-- Information supplied follows --

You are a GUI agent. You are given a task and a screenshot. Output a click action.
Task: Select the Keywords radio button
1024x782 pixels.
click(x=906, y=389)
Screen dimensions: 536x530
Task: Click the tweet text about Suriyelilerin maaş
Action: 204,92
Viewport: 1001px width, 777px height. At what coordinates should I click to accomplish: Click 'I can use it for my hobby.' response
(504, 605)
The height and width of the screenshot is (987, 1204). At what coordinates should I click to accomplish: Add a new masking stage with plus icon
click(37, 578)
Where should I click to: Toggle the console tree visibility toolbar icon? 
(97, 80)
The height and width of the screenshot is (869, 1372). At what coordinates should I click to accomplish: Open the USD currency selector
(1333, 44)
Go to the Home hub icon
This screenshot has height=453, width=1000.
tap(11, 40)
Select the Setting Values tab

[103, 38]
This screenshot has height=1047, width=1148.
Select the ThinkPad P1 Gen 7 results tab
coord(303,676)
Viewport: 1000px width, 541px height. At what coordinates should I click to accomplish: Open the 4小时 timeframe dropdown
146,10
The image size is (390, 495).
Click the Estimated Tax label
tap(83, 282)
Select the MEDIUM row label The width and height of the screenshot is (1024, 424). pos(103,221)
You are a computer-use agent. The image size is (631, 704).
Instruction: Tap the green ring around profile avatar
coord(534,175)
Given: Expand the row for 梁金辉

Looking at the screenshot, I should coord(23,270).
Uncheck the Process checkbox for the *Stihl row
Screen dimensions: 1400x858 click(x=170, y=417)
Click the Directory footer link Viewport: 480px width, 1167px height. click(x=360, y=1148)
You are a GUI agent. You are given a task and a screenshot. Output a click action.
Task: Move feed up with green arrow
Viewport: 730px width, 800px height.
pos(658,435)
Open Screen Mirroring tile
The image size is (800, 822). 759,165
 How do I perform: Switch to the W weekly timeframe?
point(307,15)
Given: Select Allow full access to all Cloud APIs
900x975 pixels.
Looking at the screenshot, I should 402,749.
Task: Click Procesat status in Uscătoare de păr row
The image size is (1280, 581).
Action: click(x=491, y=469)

-- Information supplied concluded --

_Problem statement_
Using the material above, output each line exactly as it appears.

_Result of the task_
You are a GUI agent. You are given a task and a screenshot. Output a click action.
Task: Select the Keywords radio button
1024x782 pixels.
click(x=906, y=389)
Screen dimensions: 536x530
Task: Click the tweet text about Suriyelilerin maaş
Action: 204,92
Viewport: 1001px width, 777px height. At what coordinates should I click to accomplish: Click 'I can use it for my hobby.' response
(504, 605)
The height and width of the screenshot is (987, 1204). At what coordinates should I click to accomplish: Add a new masking stage with plus icon
click(37, 578)
Where should I click to: Toggle the console tree visibility toolbar icon? 
(97, 80)
The height and width of the screenshot is (869, 1372). At what coordinates should I click to accomplish: Open the USD currency selector
(1333, 44)
Go to the Home hub icon
This screenshot has height=453, width=1000.
tap(11, 40)
Select the Setting Values tab

[103, 38]
This screenshot has height=1047, width=1148.
Select the ThinkPad P1 Gen 7 results tab
coord(303,676)
Viewport: 1000px width, 541px height. At what coordinates should I click to accomplish: Open the 4小时 timeframe dropdown
146,10
The image size is (390, 495).
Click the Estimated Tax label
tap(83, 282)
Select the MEDIUM row label The width and height of the screenshot is (1024, 424). pos(103,221)
You are a computer-use agent. The image size is (631, 704).
Instruction: Tap the green ring around profile avatar
coord(534,175)
Given: Expand the row for 梁金辉

Looking at the screenshot, I should coord(23,270).
Uncheck the Process checkbox for the *Stihl row
Screen dimensions: 1400x858 click(x=170, y=417)
Click the Directory footer link Viewport: 480px width, 1167px height. click(x=360, y=1148)
You are a GUI agent. You are given a task and a screenshot. Output a click action.
Task: Move feed up with green arrow
Viewport: 730px width, 800px height.
pos(658,435)
Open Screen Mirroring tile
The image size is (800, 822). 759,165
 How do I perform: Switch to the W weekly timeframe?
point(307,15)
Given: Select Allow full access to all Cloud APIs
900x975 pixels.
Looking at the screenshot, I should 402,749.
Task: Click Procesat status in Uscătoare de păr row
The image size is (1280, 581).
Action: click(x=491, y=469)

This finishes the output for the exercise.